> **Task goal**
Please retype the data in full, exactly as given.

> **Extracted information**
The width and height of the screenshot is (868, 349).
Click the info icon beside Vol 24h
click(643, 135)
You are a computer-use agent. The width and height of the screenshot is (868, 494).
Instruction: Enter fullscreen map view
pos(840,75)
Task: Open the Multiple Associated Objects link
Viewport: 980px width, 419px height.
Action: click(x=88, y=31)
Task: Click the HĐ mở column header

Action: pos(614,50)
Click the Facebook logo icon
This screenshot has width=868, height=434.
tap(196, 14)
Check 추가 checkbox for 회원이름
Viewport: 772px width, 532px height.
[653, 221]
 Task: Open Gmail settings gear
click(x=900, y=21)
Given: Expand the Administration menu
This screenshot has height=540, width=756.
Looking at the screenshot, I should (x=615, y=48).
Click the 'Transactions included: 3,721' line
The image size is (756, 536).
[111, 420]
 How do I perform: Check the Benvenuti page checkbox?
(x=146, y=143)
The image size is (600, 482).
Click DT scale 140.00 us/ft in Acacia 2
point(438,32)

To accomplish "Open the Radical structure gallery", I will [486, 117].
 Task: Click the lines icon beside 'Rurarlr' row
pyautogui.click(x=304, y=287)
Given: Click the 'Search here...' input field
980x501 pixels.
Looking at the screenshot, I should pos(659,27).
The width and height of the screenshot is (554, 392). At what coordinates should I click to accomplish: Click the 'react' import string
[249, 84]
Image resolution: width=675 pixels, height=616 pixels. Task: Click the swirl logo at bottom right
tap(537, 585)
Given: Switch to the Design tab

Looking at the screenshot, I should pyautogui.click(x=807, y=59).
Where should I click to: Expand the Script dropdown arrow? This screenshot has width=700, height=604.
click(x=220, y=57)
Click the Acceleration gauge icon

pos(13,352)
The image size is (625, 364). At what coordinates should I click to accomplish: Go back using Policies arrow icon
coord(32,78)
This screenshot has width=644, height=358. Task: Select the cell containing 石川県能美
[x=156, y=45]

> **Answer**
The width and height of the screenshot is (868, 349).
Click the info icon beside Vol 24h
click(643, 135)
You are a computer-use agent. The width and height of the screenshot is (868, 494).
Instruction: Enter fullscreen map view
pos(840,75)
Task: Open the Multiple Associated Objects link
Viewport: 980px width, 419px height.
Action: click(x=88, y=31)
Task: Click the HĐ mở column header

Action: pos(614,50)
Click the Facebook logo icon
This screenshot has width=868, height=434.
tap(196, 14)
Check 추가 checkbox for 회원이름
Viewport: 772px width, 532px height.
[653, 221]
 Task: Open Gmail settings gear
click(x=900, y=21)
Given: Expand the Administration menu
This screenshot has height=540, width=756.
Looking at the screenshot, I should (x=615, y=48).
Click the 'Transactions included: 3,721' line
The image size is (756, 536).
[111, 420]
 How do I perform: Check the Benvenuti page checkbox?
(x=146, y=143)
The image size is (600, 482).
Click DT scale 140.00 us/ft in Acacia 2
point(438,32)

To accomplish "Open the Radical structure gallery", I will [486, 117].
 Task: Click the lines icon beside 'Rurarlr' row
pyautogui.click(x=304, y=287)
Given: Click the 'Search here...' input field
980x501 pixels.
Looking at the screenshot, I should pos(659,27).
The width and height of the screenshot is (554, 392). At what coordinates should I click to accomplish: Click the 'react' import string
[249, 84]
Image resolution: width=675 pixels, height=616 pixels. Task: Click the swirl logo at bottom right
tap(537, 585)
Given: Switch to the Design tab

Looking at the screenshot, I should pyautogui.click(x=807, y=59).
Where should I click to: Expand the Script dropdown arrow? This screenshot has width=700, height=604.
click(x=220, y=57)
Click the Acceleration gauge icon

pos(13,352)
The image size is (625, 364). At what coordinates should I click to accomplish: Go back using Policies arrow icon
coord(32,78)
This screenshot has width=644, height=358. Task: Select the cell containing 石川県能美
[x=156, y=45]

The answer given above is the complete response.